Using the line with "1449x840 pixels." as your starting point, transcribe it and each line beneath it word for word until the records run out, without pictures.

Exercise input:
**********

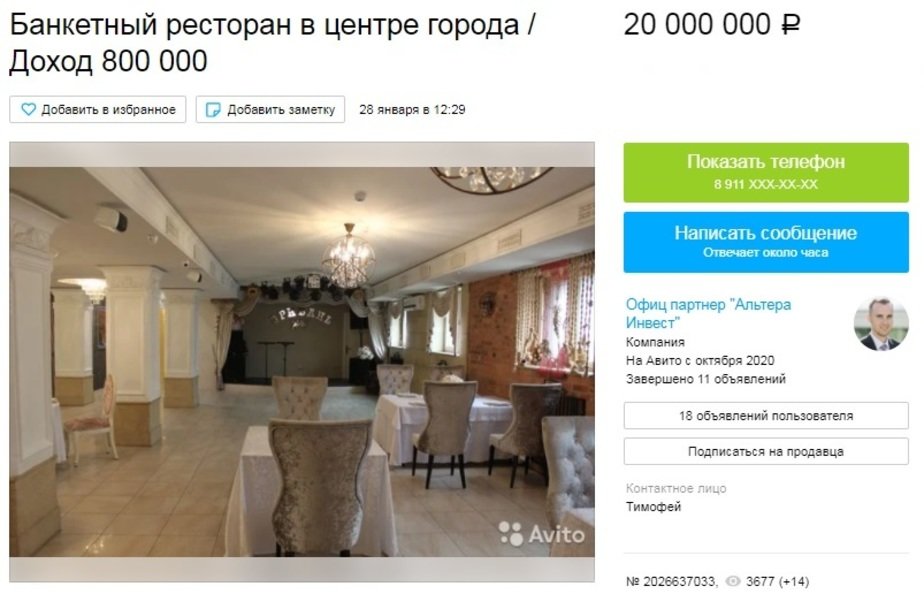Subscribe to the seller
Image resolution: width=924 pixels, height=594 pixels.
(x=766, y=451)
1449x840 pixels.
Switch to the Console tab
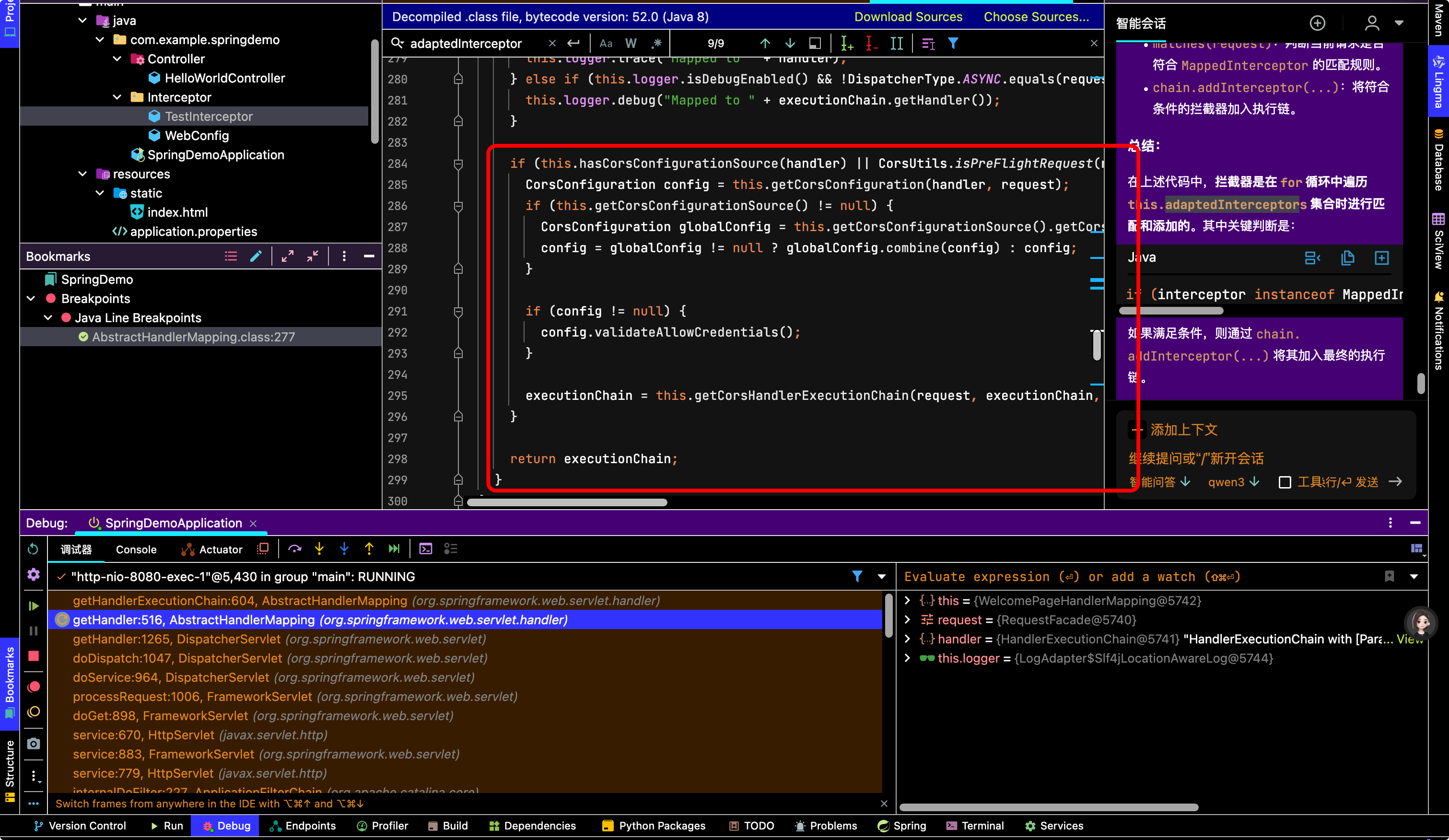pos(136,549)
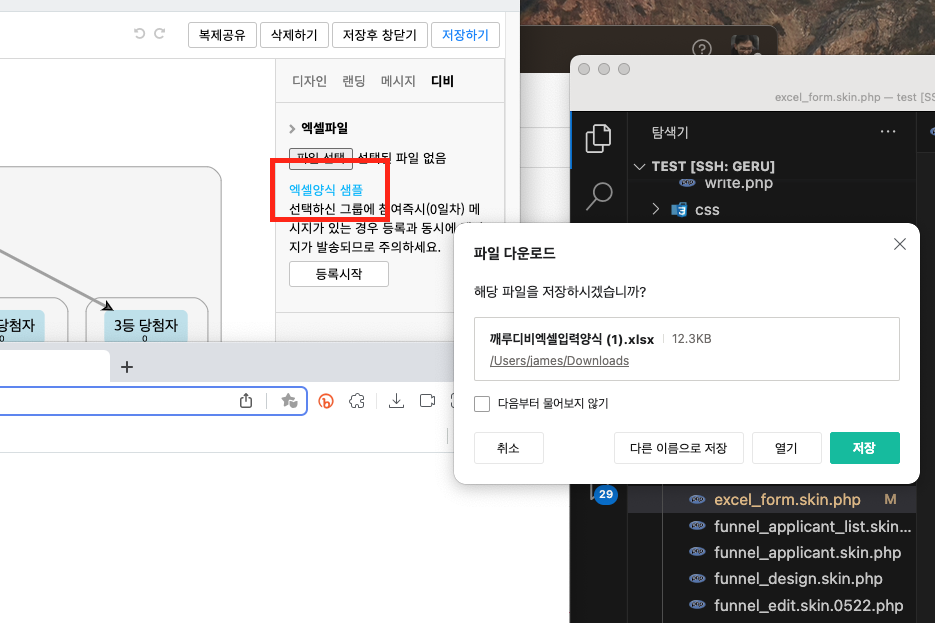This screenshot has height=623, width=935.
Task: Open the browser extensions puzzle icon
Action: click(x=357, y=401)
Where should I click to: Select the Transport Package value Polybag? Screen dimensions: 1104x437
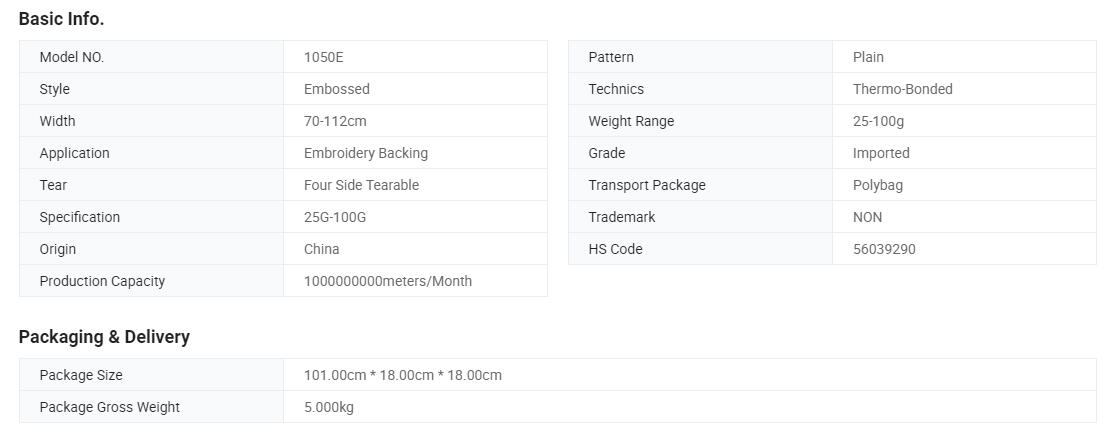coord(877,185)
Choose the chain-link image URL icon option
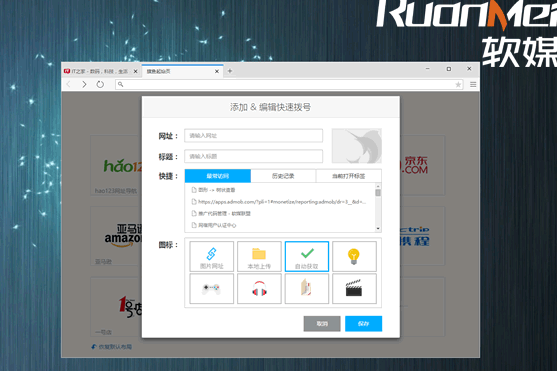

**********

Result:
1449x840 pixels.
Switch to the Console tab
pos(136,549)
This screenshot has height=623, width=935.
Task: Open the browser extensions puzzle icon
Action: click(x=357, y=401)
Where should I click to: Select the Transport Package value Polybag? Screen dimensions: 1104x437
coord(877,185)
Choose the chain-link image URL icon option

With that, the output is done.